During WWII, the field of dreams was surrounded by barbed wires.
November 10, 2005: Arizona Governor Janet Napolitano proclaimed Kenichiro Zenimura Day in honor of the man who built a baseball diamond inside an incarceration camp during World War II.
When more than 13,000 Japanese Americans were imprisoned at the Gila River War Relocation Center in the Arizona desert, they salvaged pieces of the lives they had been forced to leave behind. For Kenichi “Zeni” Zenimura, a five-foot dynamo from Hiroshima, Japan, that meant baseball.
Known as the “Father of Japanese American Baseball,” Zenimura had already spent decades building bridges through the game — organizing Japanese American leagues in Fresno, arranging international tours, and playing alongside legends like Lou Gehrig and Babe Ruth. He also scheduled games against teams from the Negro Leagues and the Pacific Coast League.
He wasn’t just a great player. He was a gifted manager, coach, and promoter, with a knack for persuading others to believe in his vision and passion.
A Game Worth Fighting For
At Gila River, Zenimura turned a patch of desert into Zenimura Field. He cleared cactus and mesquite, built bleachers from scrap, and stitched uniforms from old bedsheets. He even added a grandstand and box seats for elders, families, and special guests. It felt like a real ballpark because he knew what people wanted.
In a landscape defined by confinement, baseball became liberation. At its peak, Gila River had 32 teams, one for each of the camp’s 32 residential blocks. The park could hold about 3,000 spectators, and it was standing-room only for the big all-star games.

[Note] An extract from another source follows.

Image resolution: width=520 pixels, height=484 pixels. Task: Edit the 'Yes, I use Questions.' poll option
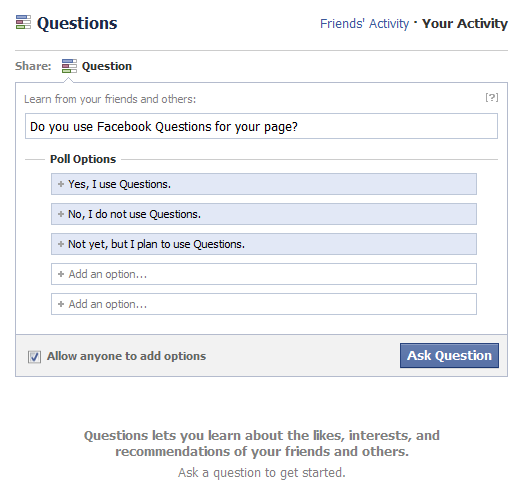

For both children and adults, every pitch, hit, and stolen base became a quiet act of defiance: a declaration that they were still American.
Legendary Games Beyond Barbed Wires
Zenimura’s vision for the game didn’t stop at the camp fence. In September 1944, he helped organize an unprecedented inter-camp all-star series against the Heart Mountain All-Stars in Wyoming — more than 1,200 miles away.
The Gila River team traveled unguarded across several states, drawing packed crowds and national attention. Over 13 games, Gila River won nine and Heart Mountain four.
Then, in 1945, Zenimura coached the Gila River Eagles to victory over Arizona’s top high school team, the Tucson Badgers, the reigning six-time state champions who had won 52 straight games. The matchup became a desert legend, and in the end, David beat Goliath.
From Dust to Legacy
After the war, Zenimura returned to Fresno to coach and mentor new generations. Sons Howard and Harvey Zenimura went on to Fresno State. Howard learned so much from the Nisei veterans and his dad that he said he had no trouble making any team.
Zenimura’s passion for baseball knew no limits and he was still an active player at fifty-five. But in 1968, at the age of seventy-three, he was tragically killed in an automobile accident.
Nearly four decades later, Arizona honored his legacy. On November 10, 2005, Governor Napolitano declared Kenichi Zenimura Day, recognizing a man whose love for baseball built community, dignity, and hope behind barbed wire.
As Lou Gehrig said, “There is no room in baseball for discrimination. It is our national pastime and a game for all.”